A group of Florida teens watched a man drown in a pond and did nothing to help him, laughing and filming his death on a cell phone.
But though they stood by for 10 minutes without rendering aid, Florida police said earlier this week that it could be difficult to charge them with a crime.
There isn’t a law in Florida that requires people to call for help for anyone in distress, according to law enforcement officials.
“If there was (a law like that), we would charge them,” Cocoa Police Department spokeswoman Yvonne Martinez said.
Now many people — including family members of the man who died — are asking how it could be legal to look on while someone is dying without intervening.
“The family is frustrated … the detectives are frustrated that we cannot hold anyone accountable for this,” Martinez added. “No one deserves to go like that.”
The teens could face charges for failure to report a death — but that’s a minor charge.
Some states have so-called ‘good Samaritan’ laws that protect people who do take action.
But only a few states actually have laws requiring residents to act if they see a crime. In Minnesota, for example, there’s a “duty to assist” provision. According to the law, anyone “at the scene of an emergency” who knows that someone “has suffered grave physical harm, or could be hurt” must provide “reasonable assistance.” Minnesota lawmakers define reasonable assistance as calling or attempting to call police or medical personnel, according to state statute.
By contrast, many foreign countries including Denmark, Germany and France have duty to assist statues or similar laws.
The absence of such laws here owes in part to the fact that courts have consistently ruled a person is not bound by law to help someone else (even if one would think the law of common decency applied).
“You cannot be held responsible for anything unless you have a duty,” CNN legal analyst Danny Cevallos said.
Cevallos says as horrible as the crime may sound, only people with a specific job or relationship are required to render aid. Lifeguards, for example, are bound by their jobs to save people from drowning. Parents are required to take care of their children. People who have endangered the welfare of others are often required to render aid. But the state cannot obligate citizens to act a certain way if they don’t have a responsibility to do so.

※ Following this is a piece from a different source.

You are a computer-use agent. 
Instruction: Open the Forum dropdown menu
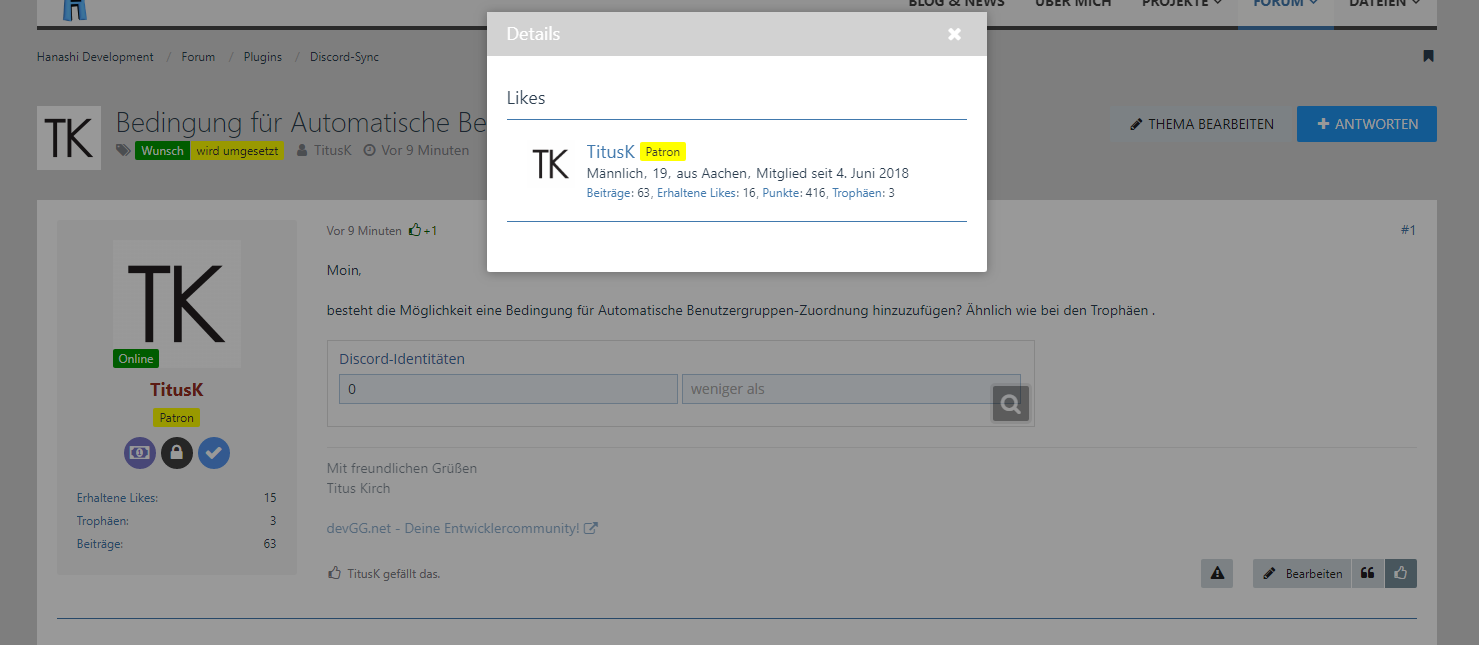pos(1284,3)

“Not everything that is morally correct can be legally mandated,” Cevallos said. “Morality is always going to be a larger circle than the law.”
This is not the first time that people have been known to stand by and watch a crime in progress without intervening.
In 2009, for example, police said that more than a dozen teens were aware that boys were gang-raping a 15-year-old girl outside a California high school homecoming dance, but did nothing to stop the horrific crime.
The police were hamstrung in their investigation because, while a California state law made it illegal not to report a witnessed crime against a child, it only applied to children 14 and under.
“We do not have the ability to arrest people who witnessed the crime and did nothing,” police in Richmond, California told CNN at the time. “The law can be very rigid. We don’t have the authority to make an arrest.”
The Florida drowning strikes many as particularly cruel because the teens can be heard on the video taunting the man and telling him they will not be coming to his aid.
But it’s by no means the first time digital technology has turned indifference to a crime into a public spectacle that many find deeply unsettling.
Earlier this year, a Facebook Live video showed a young Chicago man with special needs being bound, cut, kicked and taunted while his captors laugh and hurl racial insults. The young woman who filmed the video even turned the camera on herself, apparently aware that what she was filming would be seen by others — and deemed almost a form of entertainment.
Chicago police investigated another crime in March that they became aware of through Facebook Live. A video streamed on the site showing at least five to six men sexually assaulting a 15-year-old girl, police said. Dozens of people were watching the live stream at one point and no one called police.
The police ultimately arrested two teens — a 14-year-old boy and a 15-year-old boy — on charges including aggravated criminal sexual assault and manufacturing and disseminating child pornography.
But those two are being prosecuted for possibly committing the crime. All of the witnesses who saw the attack? It’s very likely they are not guilty — of an actual crime, at least.